Exponents are repeated multiplication so raising something to the power of 0 also removes everything. But now we are not doing addition, we are doing multiplication. So what number can you multiply and divide by without changing the answer? The answer is 1.

Is it true that any number raised to zero is equal to one? ›

Now let's focus on the zeroth power. When a number is raised to the power of zero, it always equals one. This might seem counterintuitive at first because a positive power results in multiplying the base by itself multiple times. However, if we consider negative powers as well, we can see a pattern emerge.

How to prove A0 1? ›

A number to the power of 0 is equal to 1 because of the division rule of exponents. a^n/a^n=1 because any value divided by itself is 1.

Who invented zero? ›

Following this in the 7th century a man known as Brahmagupta, developed the earliest known methods for using zero within calculations, treating it as a number for the first time. The use of zero was inscribed on the walls of the Chaturbhuj temple in Gwalior, India.

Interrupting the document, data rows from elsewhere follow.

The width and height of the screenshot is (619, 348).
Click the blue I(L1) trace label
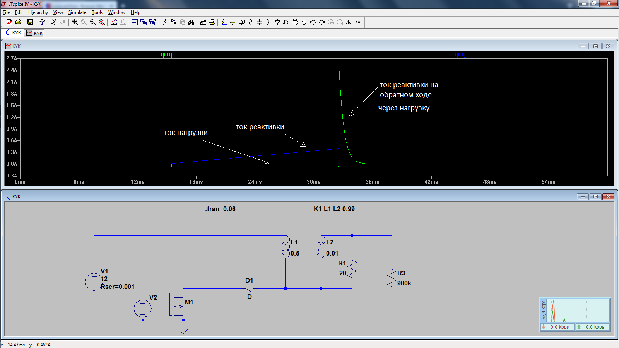(460, 55)
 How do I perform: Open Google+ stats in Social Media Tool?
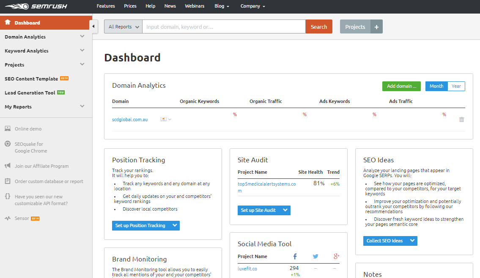336,256
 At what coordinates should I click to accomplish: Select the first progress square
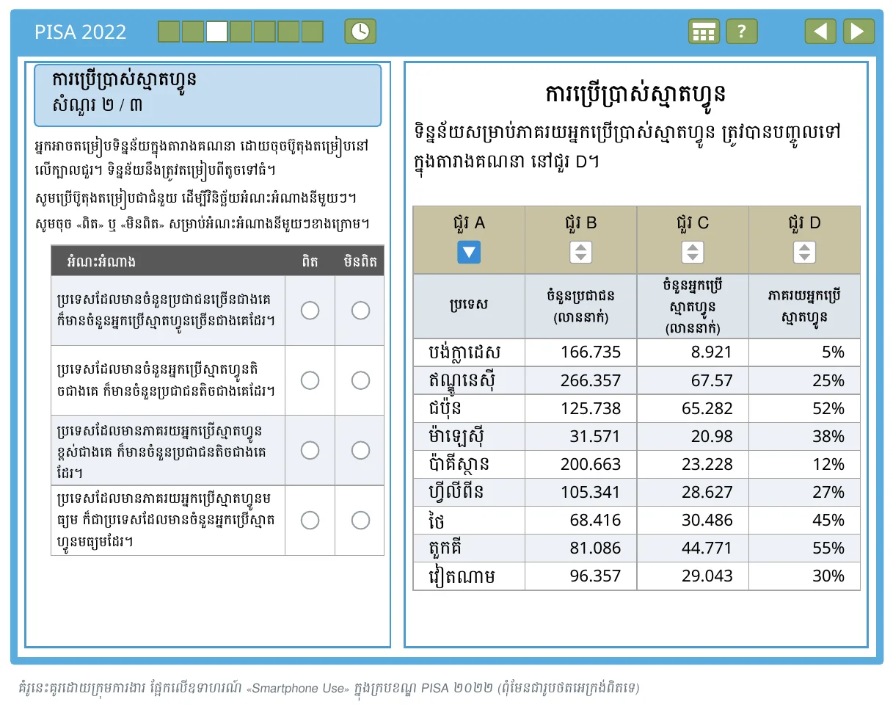[x=169, y=32]
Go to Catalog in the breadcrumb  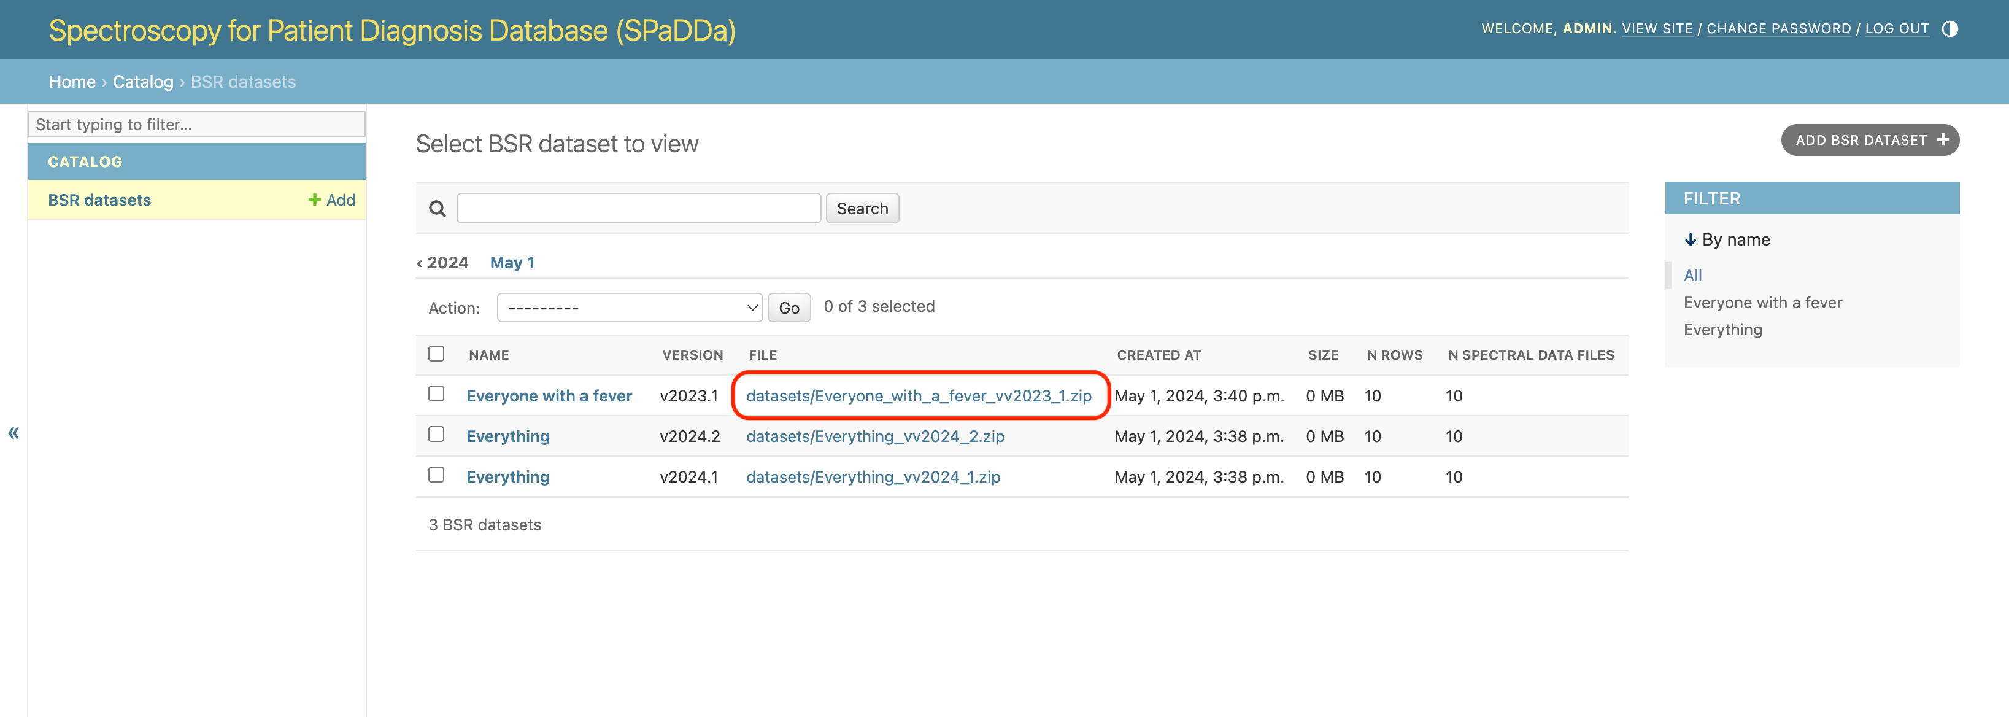tap(143, 82)
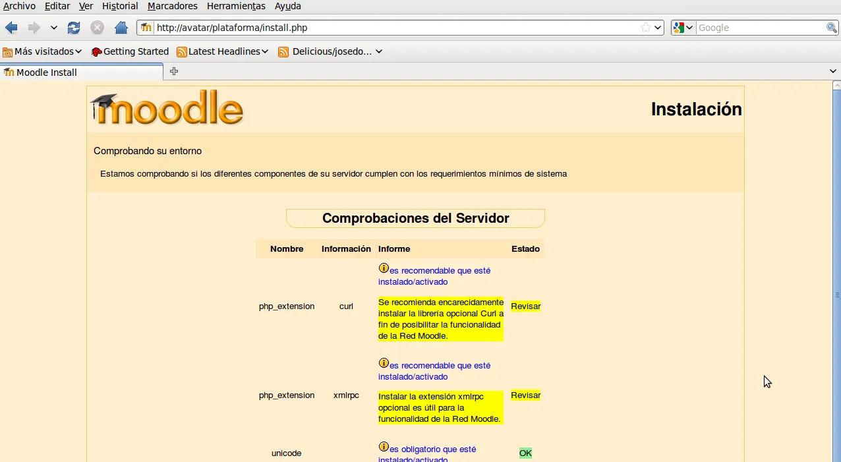Open the back/forward history dropdown arrow
The image size is (841, 462).
54,28
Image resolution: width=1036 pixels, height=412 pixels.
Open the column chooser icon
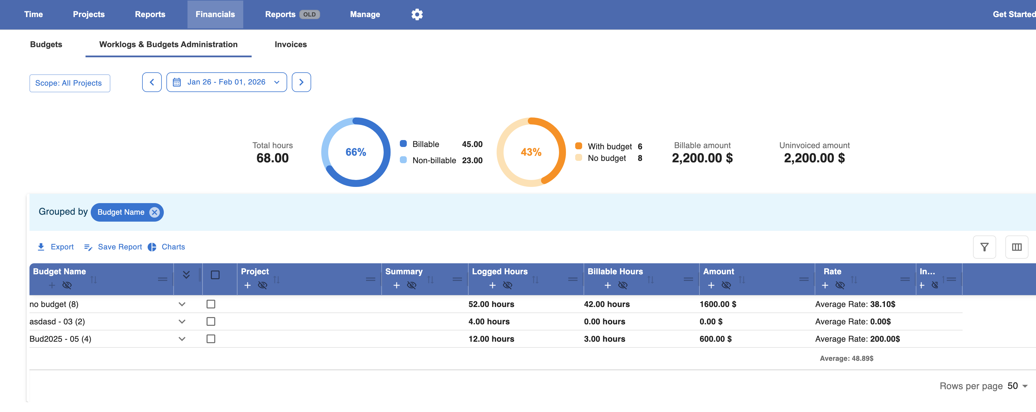point(1016,247)

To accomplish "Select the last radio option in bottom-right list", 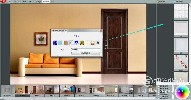I will pyautogui.click(x=158, y=98).
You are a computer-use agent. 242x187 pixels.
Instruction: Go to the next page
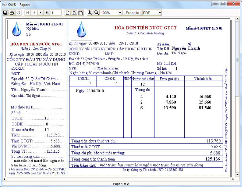pos(40,13)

How much is 1 divided by infinity? ›

Essentially, 1 divoded by a very big number gets very close to zero, so… 1 divided by infinity, if you could actually reach infinity, is equal to 0.

Why do factorials end in 0? ›

Think of all the numbers like 10, 20, 30, etc. that you multiplied in to the factorial of 1000 to arrive at the answer. Each one of the adds a 0 (two zeroes for 100, 200, etc.), since any number multiplied by 10 will end in a 0. They're also composed of a lot of numbers that are multiples of 2 or 5.

What does i1 equal? ›

i0 = 1, this is because for any non-zero number, any number with exponent 0 is equal to 1. i1 = i, this is because any number with exponent 1 is equal to itself, in this case, i itself. We see that i4 = i0, so this is a cycle, so by prediction i5 equals to i, i6 equals -1, and so on…. and in fact that is true.

Is n factorial 1 always prime? ›

n! + 1 is prime for (sequence A002981 in the OEIS): n = 0, 1, 2, 3, 11, 27, 37, 41, 73, 77, 116, 154, 320, 340, 399, 427, 872, 1477, 6380, 26951, 110059, 150209, 288465, 308084, 422429, ... (resulting in 24 factorial primes - the prime 2 is repeated)

Why doesn t 1 0 equal 0? ›

As much as we would like to have an answer for "what's 1 divided by 0?" it's sadly impossible to have an answer. The reason, in short, is that whatever we may answer, we will then have to agree that that answer times 0 equals to 1, and that cannot be ​true, because anything times 0 is 0.